### INSTRUCTION
Switch "indicator" to "position" in everything from the line containing "You are a GUI" down to the line containing "coord(1155,448)". Return only those lines, with nothing else altered.

::::::::::

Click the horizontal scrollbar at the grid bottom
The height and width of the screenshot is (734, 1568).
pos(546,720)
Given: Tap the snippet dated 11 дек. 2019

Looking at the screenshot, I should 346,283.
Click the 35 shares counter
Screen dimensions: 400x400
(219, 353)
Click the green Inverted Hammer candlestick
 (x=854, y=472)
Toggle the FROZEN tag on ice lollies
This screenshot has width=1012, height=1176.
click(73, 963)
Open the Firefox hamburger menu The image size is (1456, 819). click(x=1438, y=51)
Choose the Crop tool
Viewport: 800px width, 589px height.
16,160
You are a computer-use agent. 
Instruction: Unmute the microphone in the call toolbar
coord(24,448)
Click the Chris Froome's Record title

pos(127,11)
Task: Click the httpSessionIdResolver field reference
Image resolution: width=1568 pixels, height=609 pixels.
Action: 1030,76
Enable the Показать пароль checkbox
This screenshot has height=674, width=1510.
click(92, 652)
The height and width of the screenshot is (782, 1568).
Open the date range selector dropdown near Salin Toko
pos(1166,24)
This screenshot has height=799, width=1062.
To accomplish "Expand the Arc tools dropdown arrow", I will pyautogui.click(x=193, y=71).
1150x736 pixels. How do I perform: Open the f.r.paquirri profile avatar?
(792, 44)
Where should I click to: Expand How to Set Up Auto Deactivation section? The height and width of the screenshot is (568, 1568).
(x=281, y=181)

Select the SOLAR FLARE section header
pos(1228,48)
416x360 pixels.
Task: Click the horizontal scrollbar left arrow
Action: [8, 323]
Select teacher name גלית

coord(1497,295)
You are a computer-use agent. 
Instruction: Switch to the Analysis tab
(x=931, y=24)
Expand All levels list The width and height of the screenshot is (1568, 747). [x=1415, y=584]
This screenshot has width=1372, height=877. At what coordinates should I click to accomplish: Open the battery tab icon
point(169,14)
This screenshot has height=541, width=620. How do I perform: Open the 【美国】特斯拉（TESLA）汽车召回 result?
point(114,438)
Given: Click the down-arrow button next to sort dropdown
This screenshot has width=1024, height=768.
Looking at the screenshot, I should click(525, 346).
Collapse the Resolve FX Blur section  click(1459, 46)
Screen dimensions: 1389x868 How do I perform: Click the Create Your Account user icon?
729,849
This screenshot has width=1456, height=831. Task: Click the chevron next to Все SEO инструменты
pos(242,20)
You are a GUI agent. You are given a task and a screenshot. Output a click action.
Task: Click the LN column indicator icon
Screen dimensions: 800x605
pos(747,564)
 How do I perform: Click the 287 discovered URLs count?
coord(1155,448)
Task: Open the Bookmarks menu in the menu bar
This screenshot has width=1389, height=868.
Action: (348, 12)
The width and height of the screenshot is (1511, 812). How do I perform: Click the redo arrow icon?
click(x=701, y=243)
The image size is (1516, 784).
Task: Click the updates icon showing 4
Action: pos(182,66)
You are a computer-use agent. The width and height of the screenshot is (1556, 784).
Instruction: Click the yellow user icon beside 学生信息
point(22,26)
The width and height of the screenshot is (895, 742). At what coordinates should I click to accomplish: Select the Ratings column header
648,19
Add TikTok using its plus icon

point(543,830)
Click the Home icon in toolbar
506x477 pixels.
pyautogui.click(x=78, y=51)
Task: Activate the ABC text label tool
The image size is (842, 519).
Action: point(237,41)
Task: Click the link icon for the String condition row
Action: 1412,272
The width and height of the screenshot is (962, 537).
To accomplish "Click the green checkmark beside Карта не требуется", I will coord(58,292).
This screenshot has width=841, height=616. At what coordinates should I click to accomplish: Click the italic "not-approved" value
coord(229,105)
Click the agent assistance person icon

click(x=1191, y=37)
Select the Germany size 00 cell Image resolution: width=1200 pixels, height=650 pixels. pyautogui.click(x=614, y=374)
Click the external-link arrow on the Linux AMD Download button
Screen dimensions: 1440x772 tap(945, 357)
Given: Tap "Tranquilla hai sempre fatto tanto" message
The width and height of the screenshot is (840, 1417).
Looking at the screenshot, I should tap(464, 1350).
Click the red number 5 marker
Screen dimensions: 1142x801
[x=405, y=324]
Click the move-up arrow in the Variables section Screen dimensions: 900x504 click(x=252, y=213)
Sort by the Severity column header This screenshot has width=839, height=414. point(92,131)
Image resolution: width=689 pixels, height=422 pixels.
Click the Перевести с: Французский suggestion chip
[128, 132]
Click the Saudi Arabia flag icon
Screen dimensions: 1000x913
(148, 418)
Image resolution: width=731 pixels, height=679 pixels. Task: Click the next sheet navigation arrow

::::::::::

### THE COMPLETED TASK
You are a GUI agent. You are given a task and a screenshot. Output a click action.
Task: Click the LN column position icon
Screen dimensions: 800x605
pos(747,564)
 How do I perform: Click the 287 discovered URLs count?
coord(1155,448)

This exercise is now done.